■ Problem to solve
Return every record in full. Match each one exactly.

Saved entries:
-.-.-
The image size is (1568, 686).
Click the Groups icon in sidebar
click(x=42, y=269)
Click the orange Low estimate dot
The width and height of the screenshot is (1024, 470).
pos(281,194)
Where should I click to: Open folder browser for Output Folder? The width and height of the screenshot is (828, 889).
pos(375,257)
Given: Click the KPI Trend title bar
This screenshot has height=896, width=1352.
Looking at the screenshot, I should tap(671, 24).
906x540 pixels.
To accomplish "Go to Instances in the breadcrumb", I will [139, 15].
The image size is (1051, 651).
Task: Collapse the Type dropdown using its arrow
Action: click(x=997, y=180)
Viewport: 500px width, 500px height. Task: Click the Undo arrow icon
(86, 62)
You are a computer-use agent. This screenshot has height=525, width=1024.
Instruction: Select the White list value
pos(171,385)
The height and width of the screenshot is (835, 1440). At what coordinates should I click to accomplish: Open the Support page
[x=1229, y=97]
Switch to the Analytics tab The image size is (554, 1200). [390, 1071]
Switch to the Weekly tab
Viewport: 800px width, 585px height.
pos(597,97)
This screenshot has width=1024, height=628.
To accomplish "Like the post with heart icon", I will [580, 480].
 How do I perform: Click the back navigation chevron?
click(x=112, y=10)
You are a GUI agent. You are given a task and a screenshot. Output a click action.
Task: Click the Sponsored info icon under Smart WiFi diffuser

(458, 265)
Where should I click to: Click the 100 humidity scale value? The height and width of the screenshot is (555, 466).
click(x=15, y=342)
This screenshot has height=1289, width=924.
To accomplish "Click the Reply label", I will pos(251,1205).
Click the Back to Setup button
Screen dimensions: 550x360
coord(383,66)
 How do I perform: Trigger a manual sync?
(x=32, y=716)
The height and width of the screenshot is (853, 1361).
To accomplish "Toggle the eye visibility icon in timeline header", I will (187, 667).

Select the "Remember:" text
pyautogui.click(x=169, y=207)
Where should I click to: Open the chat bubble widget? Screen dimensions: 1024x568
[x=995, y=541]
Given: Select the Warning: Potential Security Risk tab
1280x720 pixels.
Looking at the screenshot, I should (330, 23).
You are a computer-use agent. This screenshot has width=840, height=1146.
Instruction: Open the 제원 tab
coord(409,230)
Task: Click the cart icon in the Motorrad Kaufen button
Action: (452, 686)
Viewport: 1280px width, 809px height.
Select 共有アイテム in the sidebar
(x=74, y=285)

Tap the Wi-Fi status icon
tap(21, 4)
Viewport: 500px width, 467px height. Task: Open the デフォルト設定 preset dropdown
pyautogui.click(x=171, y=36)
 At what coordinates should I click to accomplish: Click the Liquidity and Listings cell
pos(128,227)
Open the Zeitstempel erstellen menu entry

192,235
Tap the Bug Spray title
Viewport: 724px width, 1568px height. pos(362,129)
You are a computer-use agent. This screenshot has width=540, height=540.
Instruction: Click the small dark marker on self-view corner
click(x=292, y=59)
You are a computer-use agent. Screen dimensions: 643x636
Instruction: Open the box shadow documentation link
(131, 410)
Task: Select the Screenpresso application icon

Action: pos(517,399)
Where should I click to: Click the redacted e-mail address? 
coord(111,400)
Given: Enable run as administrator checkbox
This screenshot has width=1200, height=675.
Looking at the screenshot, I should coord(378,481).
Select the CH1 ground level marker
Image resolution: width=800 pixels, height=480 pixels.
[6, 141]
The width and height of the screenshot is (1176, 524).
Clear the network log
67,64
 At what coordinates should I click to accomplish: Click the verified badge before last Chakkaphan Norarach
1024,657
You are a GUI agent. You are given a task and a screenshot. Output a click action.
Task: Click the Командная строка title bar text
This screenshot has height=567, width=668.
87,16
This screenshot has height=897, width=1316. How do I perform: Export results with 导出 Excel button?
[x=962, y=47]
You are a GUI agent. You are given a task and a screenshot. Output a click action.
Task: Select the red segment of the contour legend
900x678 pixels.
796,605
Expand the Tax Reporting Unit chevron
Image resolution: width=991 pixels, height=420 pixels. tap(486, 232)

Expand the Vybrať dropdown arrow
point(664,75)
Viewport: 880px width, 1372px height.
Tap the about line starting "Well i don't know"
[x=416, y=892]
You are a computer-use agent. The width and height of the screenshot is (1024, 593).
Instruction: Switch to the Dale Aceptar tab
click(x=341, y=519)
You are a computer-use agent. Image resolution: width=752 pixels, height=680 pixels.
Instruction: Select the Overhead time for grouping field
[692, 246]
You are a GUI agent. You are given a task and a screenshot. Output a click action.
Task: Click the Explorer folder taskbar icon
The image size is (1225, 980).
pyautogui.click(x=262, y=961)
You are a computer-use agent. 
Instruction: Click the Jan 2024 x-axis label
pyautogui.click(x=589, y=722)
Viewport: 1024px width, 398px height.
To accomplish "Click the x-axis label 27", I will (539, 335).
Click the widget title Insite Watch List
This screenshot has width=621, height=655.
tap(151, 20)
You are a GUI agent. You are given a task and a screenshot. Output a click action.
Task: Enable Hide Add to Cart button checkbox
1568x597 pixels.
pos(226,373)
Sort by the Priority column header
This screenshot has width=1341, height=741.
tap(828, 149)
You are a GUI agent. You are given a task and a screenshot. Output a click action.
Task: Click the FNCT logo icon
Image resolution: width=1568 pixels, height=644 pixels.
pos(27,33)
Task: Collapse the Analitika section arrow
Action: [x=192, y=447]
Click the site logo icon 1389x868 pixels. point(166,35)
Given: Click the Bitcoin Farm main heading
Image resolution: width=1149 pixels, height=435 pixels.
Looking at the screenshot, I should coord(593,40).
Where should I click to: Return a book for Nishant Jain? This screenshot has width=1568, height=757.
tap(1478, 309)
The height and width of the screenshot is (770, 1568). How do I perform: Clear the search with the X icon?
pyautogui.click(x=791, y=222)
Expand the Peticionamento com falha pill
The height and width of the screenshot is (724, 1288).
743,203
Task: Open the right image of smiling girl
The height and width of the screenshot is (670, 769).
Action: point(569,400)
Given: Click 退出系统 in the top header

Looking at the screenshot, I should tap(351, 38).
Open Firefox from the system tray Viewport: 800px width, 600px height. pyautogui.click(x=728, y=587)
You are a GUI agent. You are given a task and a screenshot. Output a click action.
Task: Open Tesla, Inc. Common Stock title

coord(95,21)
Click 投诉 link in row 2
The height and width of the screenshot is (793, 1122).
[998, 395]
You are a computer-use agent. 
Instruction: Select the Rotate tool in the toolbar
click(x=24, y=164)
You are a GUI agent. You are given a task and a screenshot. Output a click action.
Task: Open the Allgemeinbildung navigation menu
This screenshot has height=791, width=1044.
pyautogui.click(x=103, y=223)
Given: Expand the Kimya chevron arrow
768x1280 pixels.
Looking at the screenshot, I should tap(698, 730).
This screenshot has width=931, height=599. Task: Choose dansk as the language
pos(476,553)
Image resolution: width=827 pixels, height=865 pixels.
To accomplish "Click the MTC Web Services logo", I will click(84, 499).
-.-.-
■ Output of the task
The image size is (1568, 686).
Click the Groups icon in sidebar
click(x=42, y=269)
Click the orange Low estimate dot
The width and height of the screenshot is (1024, 470).
pos(281,194)
Where should I click to: Open folder browser for Output Folder? The width and height of the screenshot is (828, 889).
pos(375,257)
Given: Click the KPI Trend title bar
This screenshot has height=896, width=1352.
Looking at the screenshot, I should tap(671, 24).
906x540 pixels.
To accomplish "Go to Instances in the breadcrumb", I will [139, 15].
The image size is (1051, 651).
Task: Collapse the Type dropdown using its arrow
Action: click(x=997, y=180)
Viewport: 500px width, 500px height. Task: Click the Undo arrow icon
(86, 62)
You are a computer-use agent. This screenshot has height=525, width=1024.
Instruction: Select the White list value
pos(171,385)
The height and width of the screenshot is (835, 1440). At what coordinates should I click to accomplish: Open the Support page
[x=1229, y=97]
Switch to the Analytics tab The image size is (554, 1200). [390, 1071]
Switch to the Weekly tab
Viewport: 800px width, 585px height.
pos(597,97)
This screenshot has width=1024, height=628.
To accomplish "Like the post with heart icon", I will [580, 480].
 How do I perform: Click the back navigation chevron?
click(x=112, y=10)
You are a GUI agent. You are given a task and a screenshot. Output a click action.
Task: Click the Sponsored info icon under Smart WiFi diffuser

(458, 265)
Where should I click to: Click the 100 humidity scale value? The height and width of the screenshot is (555, 466).
click(x=15, y=342)
This screenshot has height=1289, width=924.
To accomplish "Click the Reply label", I will pos(251,1205).
Click the Back to Setup button
Screen dimensions: 550x360
coord(383,66)
 How do I perform: Trigger a manual sync?
(x=32, y=716)
The height and width of the screenshot is (853, 1361).
To accomplish "Toggle the eye visibility icon in timeline header", I will (187, 667).

Select the "Remember:" text
pyautogui.click(x=169, y=207)
Where should I click to: Open the chat bubble widget? Screen dimensions: 1024x568
[x=995, y=541]
Given: Select the Warning: Potential Security Risk tab
1280x720 pixels.
Looking at the screenshot, I should (330, 23).
You are a computer-use agent. This screenshot has width=840, height=1146.
Instruction: Open the 제원 tab
coord(409,230)
Task: Click the cart icon in the Motorrad Kaufen button
Action: (452, 686)
Viewport: 1280px width, 809px height.
Select 共有アイテム in the sidebar
(x=74, y=285)

Tap the Wi-Fi status icon
tap(21, 4)
Viewport: 500px width, 467px height. Task: Open the デフォルト設定 preset dropdown
pyautogui.click(x=171, y=36)
 At what coordinates should I click to accomplish: Click the Liquidity and Listings cell
pos(128,227)
Open the Zeitstempel erstellen menu entry

192,235
Tap the Bug Spray title
Viewport: 724px width, 1568px height. pos(362,129)
You are a computer-use agent. This screenshot has width=540, height=540.
Instruction: Click the small dark marker on self-view corner
click(x=292, y=59)
You are a computer-use agent. Screen dimensions: 643x636
Instruction: Open the box shadow documentation link
(131, 410)
Task: Select the Screenpresso application icon

Action: pos(517,399)
Where should I click to: Click the redacted e-mail address? 
coord(111,400)
Given: Enable run as administrator checkbox
This screenshot has width=1200, height=675.
Looking at the screenshot, I should coord(378,481).
Select the CH1 ground level marker
Image resolution: width=800 pixels, height=480 pixels.
[6, 141]
The width and height of the screenshot is (1176, 524).
Clear the network log
67,64
 At what coordinates should I click to accomplish: Click the verified badge before last Chakkaphan Norarach
1024,657
You are a GUI agent. You are given a task and a screenshot. Output a click action.
Task: Click the Командная строка title bar text
This screenshot has height=567, width=668.
87,16
This screenshot has height=897, width=1316. How do I perform: Export results with 导出 Excel button?
[x=962, y=47]
You are a GUI agent. You are given a task and a screenshot. Output a click action.
Task: Select the red segment of the contour legend
900x678 pixels.
796,605
Expand the Tax Reporting Unit chevron
Image resolution: width=991 pixels, height=420 pixels. tap(486, 232)

Expand the Vybrať dropdown arrow
point(664,75)
Viewport: 880px width, 1372px height.
Tap the about line starting "Well i don't know"
[x=416, y=892]
You are a computer-use agent. The width and height of the screenshot is (1024, 593).
Instruction: Switch to the Dale Aceptar tab
click(x=341, y=519)
You are a computer-use agent. Image resolution: width=752 pixels, height=680 pixels.
Instruction: Select the Overhead time for grouping field
[692, 246]
You are a GUI agent. You are given a task and a screenshot. Output a click action.
Task: Click the Explorer folder taskbar icon
The image size is (1225, 980).
pyautogui.click(x=262, y=961)
You are a computer-use agent. 
Instruction: Click the Jan 2024 x-axis label
pyautogui.click(x=589, y=722)
Viewport: 1024px width, 398px height.
To accomplish "Click the x-axis label 27", I will (539, 335).
Click the widget title Insite Watch List
This screenshot has width=621, height=655.
tap(151, 20)
You are a GUI agent. You are given a task and a screenshot. Output a click action.
Task: Enable Hide Add to Cart button checkbox
1568x597 pixels.
pos(226,373)
Sort by the Priority column header
This screenshot has width=1341, height=741.
tap(828, 149)
You are a GUI agent. You are given a task and a screenshot. Output a click action.
Task: Click the FNCT logo icon
Image resolution: width=1568 pixels, height=644 pixels.
pos(27,33)
Task: Collapse the Analitika section arrow
Action: [x=192, y=447]
Click the site logo icon 1389x868 pixels. point(166,35)
Given: Click the Bitcoin Farm main heading
Image resolution: width=1149 pixels, height=435 pixels.
Looking at the screenshot, I should coord(593,40).
Where should I click to: Return a book for Nishant Jain? This screenshot has width=1568, height=757.
tap(1478, 309)
The height and width of the screenshot is (770, 1568). How do I perform: Clear the search with the X icon?
pyautogui.click(x=791, y=222)
Expand the Peticionamento com falha pill
The height and width of the screenshot is (724, 1288).
743,203
Task: Open the right image of smiling girl
The height and width of the screenshot is (670, 769).
Action: point(569,400)
Given: Click 退出系统 in the top header

Looking at the screenshot, I should tap(351, 38).
Open Firefox from the system tray Viewport: 800px width, 600px height. pyautogui.click(x=728, y=587)
You are a GUI agent. You are given a task and a screenshot. Output a click action.
Task: Open Tesla, Inc. Common Stock title

coord(95,21)
Click 投诉 link in row 2
The height and width of the screenshot is (793, 1122).
[998, 395]
You are a computer-use agent. 
Instruction: Select the Rotate tool in the toolbar
click(x=24, y=164)
You are a GUI agent. You are given a task and a screenshot. Output a click action.
Task: Open the Allgemeinbildung navigation menu
This screenshot has height=791, width=1044.
pyautogui.click(x=103, y=223)
Given: Expand the Kimya chevron arrow
768x1280 pixels.
Looking at the screenshot, I should tap(698, 730).
This screenshot has width=931, height=599. Task: Choose dansk as the language
pos(476,553)
Image resolution: width=827 pixels, height=865 pixels.
To accomplish "Click the MTC Web Services logo", I will click(84, 499).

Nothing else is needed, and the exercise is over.